今年も終わってしまいますね。今年の札幌の冬は強烈に寒そうで豪雪っぽいです。去年一昨年と生温い冬だったので久々に冬将軍炸裂って感じです。

去年(2015)の6月頃からChainerを通してDeepLearningを触りだし、このブログもわりと更新してきましたが、今年中盤以降は更新頻度がかなり落ちました。元々仕事でやってるわけではないですし、仕事とは無縁の世界ですし、何より数学的素養が無い人間が学ぶには敷居が高すぎます。まあ興味が薄れつつあります。そんな自分なりの観測範囲で今年を振り返ってみようと思います。

DNN系プログラミング和書が激増

増えましたねえ。2015年はいわゆる青本(深層学習 (機械学習プロフェッショナルシリーズ))など何冊かDNN本が出ましたが、いずれも数学的な見地から書かれた書籍なので数式多めでコードが出てこない。でも今年はゼロから作るDeep Learning ―Pythonで学ぶディープラーニングの理論と実装などコードを交えてDNNを解説する本が増えました。Chainerによる実践深層学習みたいにChainerやTensorFlowなどのフレームワーク解説本も増えましたね。

一方で、これを書籍として出しちゃっていいの?って思う本もありました。「本人はDNNのことあんまりわかってないのに、その辺の他の人が書いた事を切り貼りして背伸びしてなんかそれっぽく語ってる」系の著者さんが本を出していたので読んでみると、見事にその辺ブログとかQiitaの記事そのまんまじゃないのって感想。読みながら「これはQiitaのあの記事だ」「これは自分が書いたあの記事じゃないの?」とモヤモヤします。そういう人が書いた本は避けた方がいいです。DNNコード系は質的に玉石混合になりつつあります。選択肢が全然無いよりは遥かにマシなのですが、どうせなら玉の方を選びたいですね。

AlphaGo

こちらも忘れてはならないエポックメイキング。強化学習NNの現時点での最も成功した例なのではないでしょうか。っていうかこれ今年の出来事だったんですね。随分昔の事のようです。

********

__作業依頼 1__. 表示テキストによると、筆者がDeepLearningを触りだしたのはいつ頃か。
__作業依頼 2__. 表示テキストのうち、「一方で、これを書籍として出し」から「すね。随分昔の事のようです。」までを、その部分も含めて一字一句そのまま書き写すこと。

********

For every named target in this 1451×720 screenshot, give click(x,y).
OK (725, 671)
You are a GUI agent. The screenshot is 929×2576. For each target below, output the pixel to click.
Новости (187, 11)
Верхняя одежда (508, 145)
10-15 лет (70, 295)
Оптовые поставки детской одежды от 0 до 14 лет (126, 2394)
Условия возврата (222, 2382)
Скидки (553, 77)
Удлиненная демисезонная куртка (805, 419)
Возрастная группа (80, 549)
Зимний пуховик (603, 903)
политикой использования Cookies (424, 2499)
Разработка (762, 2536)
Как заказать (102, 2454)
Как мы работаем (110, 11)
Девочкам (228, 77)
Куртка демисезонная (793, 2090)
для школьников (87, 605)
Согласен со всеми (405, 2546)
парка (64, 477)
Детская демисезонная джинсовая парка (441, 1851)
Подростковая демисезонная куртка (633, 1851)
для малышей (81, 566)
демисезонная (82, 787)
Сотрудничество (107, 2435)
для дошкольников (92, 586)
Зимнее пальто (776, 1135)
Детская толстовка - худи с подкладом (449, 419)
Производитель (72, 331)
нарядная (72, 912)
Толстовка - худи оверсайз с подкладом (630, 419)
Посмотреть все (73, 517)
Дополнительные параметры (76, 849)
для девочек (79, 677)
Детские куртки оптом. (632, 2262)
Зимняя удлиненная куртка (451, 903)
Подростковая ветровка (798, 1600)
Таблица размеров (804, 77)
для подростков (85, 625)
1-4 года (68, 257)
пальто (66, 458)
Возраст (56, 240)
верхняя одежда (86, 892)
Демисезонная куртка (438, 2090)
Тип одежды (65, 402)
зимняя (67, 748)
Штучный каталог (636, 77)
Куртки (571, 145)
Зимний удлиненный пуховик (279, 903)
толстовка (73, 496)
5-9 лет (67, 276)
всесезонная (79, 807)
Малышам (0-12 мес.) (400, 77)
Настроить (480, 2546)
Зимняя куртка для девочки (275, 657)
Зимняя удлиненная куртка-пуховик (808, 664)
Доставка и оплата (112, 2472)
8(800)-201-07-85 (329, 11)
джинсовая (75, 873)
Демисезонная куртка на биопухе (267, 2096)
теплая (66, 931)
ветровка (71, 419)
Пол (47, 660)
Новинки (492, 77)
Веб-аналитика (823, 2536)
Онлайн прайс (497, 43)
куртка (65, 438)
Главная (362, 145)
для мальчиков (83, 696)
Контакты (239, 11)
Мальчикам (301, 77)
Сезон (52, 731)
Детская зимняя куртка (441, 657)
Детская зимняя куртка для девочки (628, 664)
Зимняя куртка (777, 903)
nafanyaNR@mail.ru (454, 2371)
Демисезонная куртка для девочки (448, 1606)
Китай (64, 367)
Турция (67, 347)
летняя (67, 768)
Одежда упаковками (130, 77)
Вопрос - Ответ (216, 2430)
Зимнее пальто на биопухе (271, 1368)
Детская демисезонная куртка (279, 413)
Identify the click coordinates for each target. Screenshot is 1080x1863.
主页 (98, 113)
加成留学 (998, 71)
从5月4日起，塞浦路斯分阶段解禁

********

__回答 1__. 2015年の6月頃である。

__回答 2__.
一方で、これを書籍として出しちゃっていいの?って思う本もありました。「本人はDNNのことあんまりわかってないのに、その辺の他の人が書いた事を切り貼りして背伸びしてなんかそれっぽく語ってる」系の著者さんが本を出していたので読んでみると、見事にその辺ブログとかQiitaの記事そのまんまじゃないのって感想。読みながら「これはQiitaのあの記事だ」「これは自分が書いたあの記事じゃないの?」とモヤモヤします。そういう人が書いた本は避けた方がいいです。DNNコード系は質的に玉石混合になりつつあります。選択肢が全然無いよりは遥かにマシなのですが、どうせなら玉の方を選びたいですね。

AlphaGo

こちらも忘れてはならないエポックメイキング。強化学習NNの現時点での最も成功した例なのではないでしょうか。っていうかこれ今年の出来事だったんですね。随分昔の事のようです。